▸ Goal of the exercise: Start at the line in the entries below that contains "For every named", stop at the line that contains "개인정보처리방침 (35, 2510)", and output exactly the lines in that span, both ends included.

▸ Task material:

BEGIN

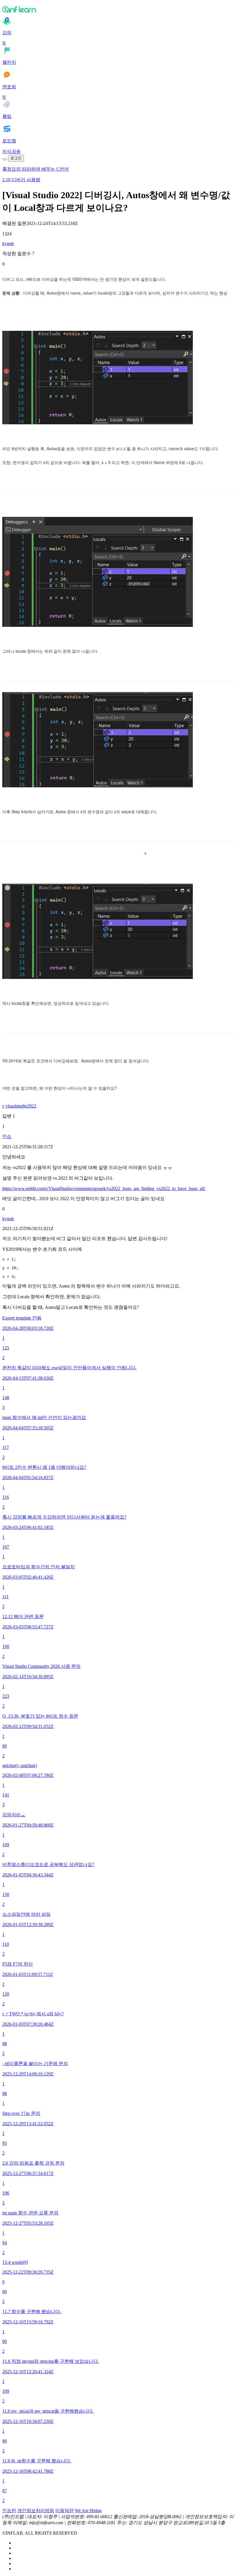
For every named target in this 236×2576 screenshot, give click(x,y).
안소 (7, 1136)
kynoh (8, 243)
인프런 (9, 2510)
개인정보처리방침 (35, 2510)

END
BEGIN

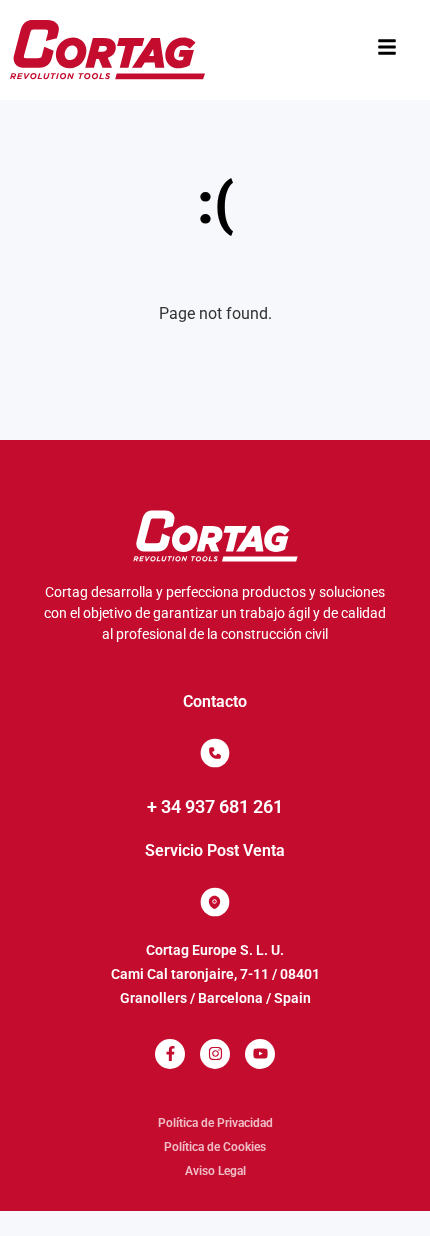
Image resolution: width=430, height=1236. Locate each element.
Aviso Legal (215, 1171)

END

▸ Solution below:
For every named target in this 236×2576 screenshot, give click(x,y).
안소 (7, 1136)
kynoh (8, 243)
인프런 (9, 2510)
개인정보처리방침 (35, 2510)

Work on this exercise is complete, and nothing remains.